This rider has reached the end of town where, in America, the bowling alley would be. Instead, there is a new public winter riding hall and public stables adjoining it. Yet Saudarkrokur is a place of only 2,700 persons, edged by the wet smack of the sea, glazed with pale midnight light, mirrored by tidal waters flowing over black sand where the Heradhsvotn River fingers its way into Skaga Fjord. Beyond the docks and the racks hung with staring cod heads, past the eiders coasting on the inshore waves, Drangey Island swims in mid-fjord like a dark iceberg crowned with puffins.
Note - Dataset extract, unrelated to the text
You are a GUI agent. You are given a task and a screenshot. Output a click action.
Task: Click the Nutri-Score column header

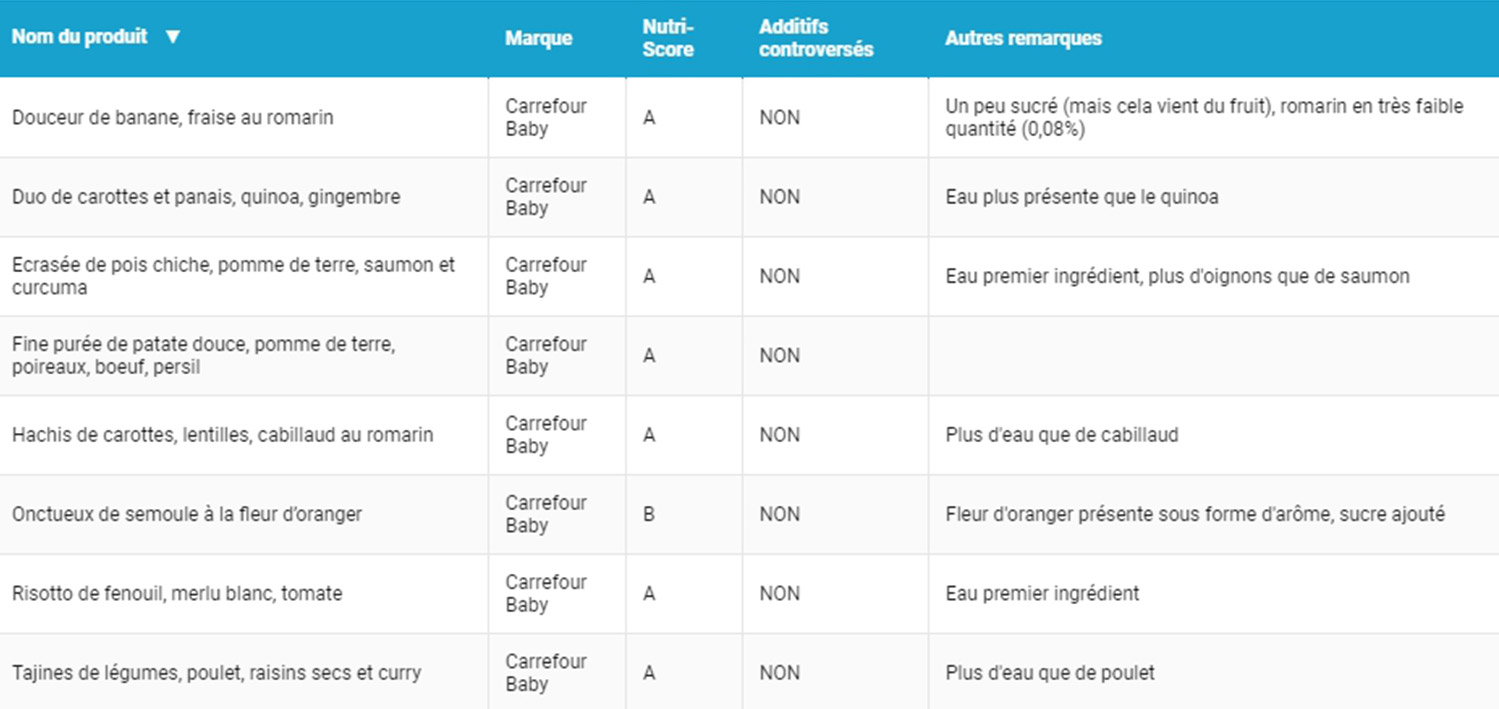(x=668, y=38)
Iceland has two inseparable souls. One is water, the other grass. Freshwater spills down the glaciers. It rises out of the ground in geysers and seeps. On mountain hillsides so steep the scree barely clings to them, you come across places where a traveler on foot would bog down in wet earth and where even Icelandic horses hesitate. In some spots, water turns the mountainsides chartreuse with vivid moss. But sooner or later, in its short run to the sea, freshwater levels out in river valleys and estuaries, and there the grass grows.

To move the water along, farmers trench the fields deeply—deep as a tall man—and at the edge of those trenches great mats of grass hang like the foam on a breaking wave. Everywhere you look, the soil in the field cuts is a different color, and for every color there is a color of Icelandic horse to match, their manes and forelocks as thick as the grass itself.

The world is full of horses, but Iceland is the only place I know where an entire people has given itself over to them. When the Vikings reached the island in the ninth century, they brought a language, Old Norse, that Icelanders still speak, and they brought the small horses that Icelanders still ride. Those horses have mingled with no other outside blood in all these hundreds of years.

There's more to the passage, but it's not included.